Download or read book The Battle of New Orleans in History and Memory written by Laura Lyons McLemore and published by LSU Press. This book was released on 2016-11-14 with total page 250 pages. Available in PDF, EPUB and Kindle. Book excerpt: The Battle of New Orleans proved a critical victory for the United States, a young nation defending its nascent borders, but over the past two hundred years, myths have obscured the facts about the conflict. In The Battle of New Orleans in History and Memory, distinguished experts in military, social, art, and music history sift the real from the remembered, illuminating the battle’s lasting significance across multiple disciplines. Laura Lyons McLemore sets the stage by reviewing the origins of the War of 1812, followed by essays that explore how history and memory intermingle. Donald R. Hickey examines leading myths found in the collective memory—some, embellishments originating with actual participants, and others invented out of whole cloth. Other essayists focus on specific figures: Mark R. Cheathem explores how Andrew Jackson’s sensational reputation derived from contemporary anecdotes and was perpetuated by respected historians, and Leslie Gregory Gruesbeck considers the role visual imagery played in popular perception and public memory of battle hero Jackson.

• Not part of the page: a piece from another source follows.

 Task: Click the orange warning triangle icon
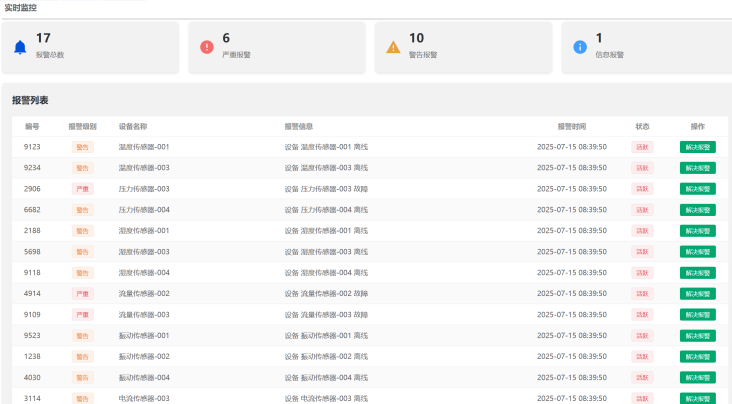393,47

Other contributors unpack the broad social and historical significance of the battle, from Gene Allen Smith’s analysis of black participation in the War of 1812 and the subsequent worsening of American racial relations, to Blake Dunnavent’s examination of leadership lessons from the war that can benefit the U.S. military today. Paul Gelpi makes the case that the Creole Battalion d’Orleans became protectors of American liberty in the course of defending New Orleans from the British. Examining the European context, Alexander Mikaberidze shows that America’s second conflict with Britain was more complex than many realize or remember. Joseph F. Stoltz III illustrates how commemorations of the battle, from memorials to schoolbooks, were employed over the years to promote various civic and social goals. Finally, Tracey E. W. Laird analyzes variations of the tune “The Battle of New Orleans,” revealing how it has come to epitomize the battle in the collective memory.

Travelling Concepts

Download Travelling Concepts PDF Online Free

Author :
Publisher : Springer Science & Business Media
ISBN 13 : 3531921398
Total Pages : 305 pages
Book Rating : 4.5/5 (319 download)

DOWNLOAD NOW!


Book Synopsis Travelling Concepts by : Christian Lammert

Download or read book Travelling Concepts written by Christian Lammert and published by Springer Science & Business Media. This book was released on 2009-12-03 with total page 305 pages. Available in PDF, EPUB and Kindle. Book excerpt: Bhikhu Parekh As creative and reflective agents, human beings seek meaning in their lives, and develop more or less coherent views of the world or cultures in terms of which to organize their personal and collective lives. When different groups of individuals within the same society subscribe to different ways of thought, they face the crucial question of how to deal with their cultural diversity and sustain a shared common life. Premodern societies took a relatively relaxed view of diversity and generally opted for a looser union. Modernity brought with it a very different approach to the subject. This is reflected in, among other things, the institution of the modern state, especially the liberal democracy which represents one way of constituting it. Liberal democracy has exercised a decisive influence on our political and moral imagination for the past three centuries. Unlike premodern societies which took the community as their starting point and defined the individual in terms of it, it takes the individual as the ultimate and irreducible unit of, and thus conc- tually and ontologically prior to society. The latter is taken to consist of in- viduals, and refers to the totality of its members and their formal and informal relationships. Individual are the sole and equal sources of moral claims, and social and political institutions are judged in terms of their ability to safeguard and promote individual interests.